**EXERCISE**
In the records below, find each line with the word "chart" and copy it.

#### SOURCE DATA ####

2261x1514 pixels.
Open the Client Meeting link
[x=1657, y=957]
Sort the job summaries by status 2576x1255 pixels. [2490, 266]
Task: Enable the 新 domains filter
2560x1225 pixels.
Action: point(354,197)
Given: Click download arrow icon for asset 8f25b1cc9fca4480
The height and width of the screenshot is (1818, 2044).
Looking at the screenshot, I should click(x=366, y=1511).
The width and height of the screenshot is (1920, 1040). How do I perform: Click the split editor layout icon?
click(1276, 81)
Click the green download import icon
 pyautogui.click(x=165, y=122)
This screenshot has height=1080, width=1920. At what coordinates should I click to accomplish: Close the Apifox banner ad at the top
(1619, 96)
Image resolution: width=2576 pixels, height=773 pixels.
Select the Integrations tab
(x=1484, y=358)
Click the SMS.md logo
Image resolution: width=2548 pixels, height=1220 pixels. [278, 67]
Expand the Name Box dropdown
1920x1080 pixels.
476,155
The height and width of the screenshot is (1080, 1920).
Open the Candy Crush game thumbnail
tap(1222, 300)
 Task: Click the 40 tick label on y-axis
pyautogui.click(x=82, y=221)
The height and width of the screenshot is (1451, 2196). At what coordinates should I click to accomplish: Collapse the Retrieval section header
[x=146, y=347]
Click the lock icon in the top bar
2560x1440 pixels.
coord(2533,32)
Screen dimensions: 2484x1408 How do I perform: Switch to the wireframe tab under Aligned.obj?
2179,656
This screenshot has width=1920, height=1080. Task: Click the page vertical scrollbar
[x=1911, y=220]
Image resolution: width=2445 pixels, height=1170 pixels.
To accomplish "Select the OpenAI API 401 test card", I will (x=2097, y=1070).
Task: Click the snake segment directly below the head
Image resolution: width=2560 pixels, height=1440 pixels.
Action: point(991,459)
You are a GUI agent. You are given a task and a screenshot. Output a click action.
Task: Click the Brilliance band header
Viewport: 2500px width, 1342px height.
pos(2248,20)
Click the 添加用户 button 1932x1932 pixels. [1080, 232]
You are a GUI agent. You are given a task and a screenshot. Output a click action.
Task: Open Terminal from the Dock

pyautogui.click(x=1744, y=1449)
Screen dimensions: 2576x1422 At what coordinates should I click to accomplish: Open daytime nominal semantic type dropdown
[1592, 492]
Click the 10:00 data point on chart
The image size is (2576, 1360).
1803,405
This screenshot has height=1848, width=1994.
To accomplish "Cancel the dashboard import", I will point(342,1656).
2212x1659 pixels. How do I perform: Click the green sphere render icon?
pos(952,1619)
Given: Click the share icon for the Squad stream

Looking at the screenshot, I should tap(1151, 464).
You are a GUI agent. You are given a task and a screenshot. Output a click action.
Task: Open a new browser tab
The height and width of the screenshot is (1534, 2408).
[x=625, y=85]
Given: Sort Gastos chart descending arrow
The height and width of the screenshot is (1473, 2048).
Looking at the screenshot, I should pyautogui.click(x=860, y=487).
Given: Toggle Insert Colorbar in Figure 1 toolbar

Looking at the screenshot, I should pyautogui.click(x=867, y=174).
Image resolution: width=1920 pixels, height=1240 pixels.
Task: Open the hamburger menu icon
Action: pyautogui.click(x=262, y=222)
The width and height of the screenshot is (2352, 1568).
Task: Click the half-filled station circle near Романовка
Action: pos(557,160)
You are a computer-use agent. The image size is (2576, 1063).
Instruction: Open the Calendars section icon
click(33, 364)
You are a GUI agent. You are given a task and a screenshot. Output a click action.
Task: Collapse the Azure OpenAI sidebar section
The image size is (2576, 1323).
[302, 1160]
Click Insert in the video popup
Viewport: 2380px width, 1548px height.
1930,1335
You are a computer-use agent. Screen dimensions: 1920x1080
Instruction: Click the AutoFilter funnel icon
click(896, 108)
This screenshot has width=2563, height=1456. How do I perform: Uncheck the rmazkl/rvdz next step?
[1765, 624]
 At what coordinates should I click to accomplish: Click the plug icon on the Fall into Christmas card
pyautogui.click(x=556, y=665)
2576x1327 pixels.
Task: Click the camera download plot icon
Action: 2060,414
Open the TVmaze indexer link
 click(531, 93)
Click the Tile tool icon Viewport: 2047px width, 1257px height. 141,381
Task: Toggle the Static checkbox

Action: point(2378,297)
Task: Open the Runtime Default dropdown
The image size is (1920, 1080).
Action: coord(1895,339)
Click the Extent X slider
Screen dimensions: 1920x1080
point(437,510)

####

**TASK RESULT**
Click the 10:00 data point on chart
Given: Sort Gastos chart descending arrow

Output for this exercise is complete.